The Effects Of Rurality And Cost Of Transportation On Time Of Evolution And Disease Complexity At Diagnosis For Cutaneous Leishmaniasis In Colombia

Miguel Paredes

This thesis is restricted to Yale network users only. It will be made publicly available on 08/28/2020

Abstract

Patients in Colombia affected by cutaneous leishmaniasis (CL) face significant geopolitical and socioeconomic barriers to accessing diagnosis and treatment. This study aimed to understand how the geosocial characteristics of a patient’s area of residence affect time to medical consultation and disease status at consultation. An observational cross-sectional study was performed of individuals with CL who consulted at a local clinical referral center (CIDEIM) in Cali and Tumaco, Colombia.

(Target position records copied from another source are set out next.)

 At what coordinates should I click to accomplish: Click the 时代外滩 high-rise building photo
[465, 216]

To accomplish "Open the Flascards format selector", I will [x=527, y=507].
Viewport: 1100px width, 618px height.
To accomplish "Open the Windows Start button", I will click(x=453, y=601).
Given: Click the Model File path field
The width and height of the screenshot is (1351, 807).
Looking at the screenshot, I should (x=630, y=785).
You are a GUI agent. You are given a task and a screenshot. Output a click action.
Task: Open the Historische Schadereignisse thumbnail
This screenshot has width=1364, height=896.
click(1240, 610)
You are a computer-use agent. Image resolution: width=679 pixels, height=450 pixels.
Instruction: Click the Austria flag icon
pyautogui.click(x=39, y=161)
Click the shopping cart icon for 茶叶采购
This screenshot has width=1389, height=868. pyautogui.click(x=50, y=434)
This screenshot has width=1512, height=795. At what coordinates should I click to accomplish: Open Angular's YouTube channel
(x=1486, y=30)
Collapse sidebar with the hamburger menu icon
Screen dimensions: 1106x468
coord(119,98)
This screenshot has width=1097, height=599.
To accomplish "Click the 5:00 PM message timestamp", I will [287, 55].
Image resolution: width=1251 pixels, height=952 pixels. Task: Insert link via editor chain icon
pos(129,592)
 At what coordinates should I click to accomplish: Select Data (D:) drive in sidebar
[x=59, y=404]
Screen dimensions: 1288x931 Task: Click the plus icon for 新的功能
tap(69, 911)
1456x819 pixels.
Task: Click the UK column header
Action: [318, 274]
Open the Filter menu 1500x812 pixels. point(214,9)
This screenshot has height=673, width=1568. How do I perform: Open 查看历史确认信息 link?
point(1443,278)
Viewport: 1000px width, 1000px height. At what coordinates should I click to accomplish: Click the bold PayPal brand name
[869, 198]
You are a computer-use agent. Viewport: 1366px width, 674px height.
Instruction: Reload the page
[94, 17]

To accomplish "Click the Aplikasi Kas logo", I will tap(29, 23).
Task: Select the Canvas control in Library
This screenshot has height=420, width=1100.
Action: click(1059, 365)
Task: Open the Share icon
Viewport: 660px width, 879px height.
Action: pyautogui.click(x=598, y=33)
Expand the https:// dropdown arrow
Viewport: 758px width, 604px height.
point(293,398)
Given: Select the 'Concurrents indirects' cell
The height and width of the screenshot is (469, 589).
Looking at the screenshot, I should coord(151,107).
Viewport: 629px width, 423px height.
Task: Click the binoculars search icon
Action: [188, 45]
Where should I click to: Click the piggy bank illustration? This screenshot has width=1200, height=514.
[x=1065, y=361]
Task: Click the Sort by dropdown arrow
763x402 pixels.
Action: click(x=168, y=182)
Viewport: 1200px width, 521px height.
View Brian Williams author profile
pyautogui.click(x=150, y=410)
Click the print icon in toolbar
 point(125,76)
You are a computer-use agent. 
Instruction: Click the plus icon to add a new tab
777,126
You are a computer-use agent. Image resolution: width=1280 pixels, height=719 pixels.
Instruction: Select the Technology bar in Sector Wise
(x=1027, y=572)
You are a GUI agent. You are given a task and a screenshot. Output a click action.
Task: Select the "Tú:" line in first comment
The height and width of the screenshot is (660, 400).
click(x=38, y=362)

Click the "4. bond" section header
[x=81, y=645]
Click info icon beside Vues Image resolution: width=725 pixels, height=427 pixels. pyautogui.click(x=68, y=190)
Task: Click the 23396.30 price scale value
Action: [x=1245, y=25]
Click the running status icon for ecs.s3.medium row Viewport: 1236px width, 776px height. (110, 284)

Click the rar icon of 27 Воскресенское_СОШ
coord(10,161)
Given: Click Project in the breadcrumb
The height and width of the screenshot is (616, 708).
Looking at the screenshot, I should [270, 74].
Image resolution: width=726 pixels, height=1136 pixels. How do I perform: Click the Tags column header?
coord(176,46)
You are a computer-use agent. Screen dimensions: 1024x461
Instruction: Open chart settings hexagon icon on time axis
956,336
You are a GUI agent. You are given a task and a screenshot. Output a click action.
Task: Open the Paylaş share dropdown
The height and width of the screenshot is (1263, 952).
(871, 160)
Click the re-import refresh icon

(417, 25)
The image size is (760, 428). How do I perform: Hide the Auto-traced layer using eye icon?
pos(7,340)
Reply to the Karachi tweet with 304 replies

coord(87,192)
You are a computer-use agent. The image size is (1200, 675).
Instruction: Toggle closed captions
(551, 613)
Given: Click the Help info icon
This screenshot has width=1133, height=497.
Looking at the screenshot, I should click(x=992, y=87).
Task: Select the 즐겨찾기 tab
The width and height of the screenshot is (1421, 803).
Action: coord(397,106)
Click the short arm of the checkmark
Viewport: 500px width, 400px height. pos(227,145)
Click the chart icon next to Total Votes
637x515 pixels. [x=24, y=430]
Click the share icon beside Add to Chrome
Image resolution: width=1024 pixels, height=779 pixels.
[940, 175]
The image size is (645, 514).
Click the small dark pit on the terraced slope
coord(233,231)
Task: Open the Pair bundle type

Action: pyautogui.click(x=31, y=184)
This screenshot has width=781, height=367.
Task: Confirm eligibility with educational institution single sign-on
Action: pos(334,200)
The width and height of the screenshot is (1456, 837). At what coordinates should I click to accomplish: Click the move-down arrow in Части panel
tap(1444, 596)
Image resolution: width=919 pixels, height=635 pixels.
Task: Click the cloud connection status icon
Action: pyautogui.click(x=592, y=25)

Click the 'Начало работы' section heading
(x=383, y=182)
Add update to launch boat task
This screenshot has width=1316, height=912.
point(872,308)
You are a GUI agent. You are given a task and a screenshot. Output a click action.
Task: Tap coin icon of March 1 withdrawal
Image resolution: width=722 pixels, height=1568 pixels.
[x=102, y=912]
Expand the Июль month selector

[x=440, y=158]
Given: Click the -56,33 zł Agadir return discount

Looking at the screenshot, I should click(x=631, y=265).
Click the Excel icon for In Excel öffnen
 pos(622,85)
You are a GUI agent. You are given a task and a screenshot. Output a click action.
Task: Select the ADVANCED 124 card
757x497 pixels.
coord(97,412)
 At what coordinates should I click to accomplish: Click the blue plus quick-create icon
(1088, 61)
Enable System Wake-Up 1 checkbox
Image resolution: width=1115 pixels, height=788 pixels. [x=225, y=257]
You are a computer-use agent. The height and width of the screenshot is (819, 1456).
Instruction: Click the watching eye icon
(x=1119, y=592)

Descriptive, bivariate, and multivariable simple and ordinal logistic regression analyses were done to examine how area of residence (urban or rural) and cost of transportation to the nearest urban center may influence complexity and time of evolution of the disease at first medical visit. Two separate disease complexity classifications – cplexA and cplexB - were created based on factors such as mucosal involvement, lymphatic dissemination, and varying number and size of lesions; a composite score of both definitions was also constructed. CL Patients who had to pay greater than $60,000 COP for transportation were more likely to have a complex disease state at consultation based on the cplexA criteria (aOR = 2.11 [95% CI: 1.11 – 4.02]) and had higher odds of presenting with more complex disease (ordinal logistic regression; aOR = 1.78 [95% CI: 1.09 – 2.92]). A protective association between rurality and the time of evolution for the first lesion was also seen, showing that patients who lived in rural regions were less likely to have longer wait times before consulting at CIDEIM when compared to those who lived in urban centers (aOR = 0.66 [95% CI: 0.45 – 0.97]). High cost of transportation to nearby urban centers remains a significant barrier to equitable access of medical services for CL patients living in rural Colombia. Additionally, patients with CL in living non-endemic areas suffer extended time of evolution of the disease before consulting at a local referral center, signifying a need for heighted clinical suspicion and services in urban areas.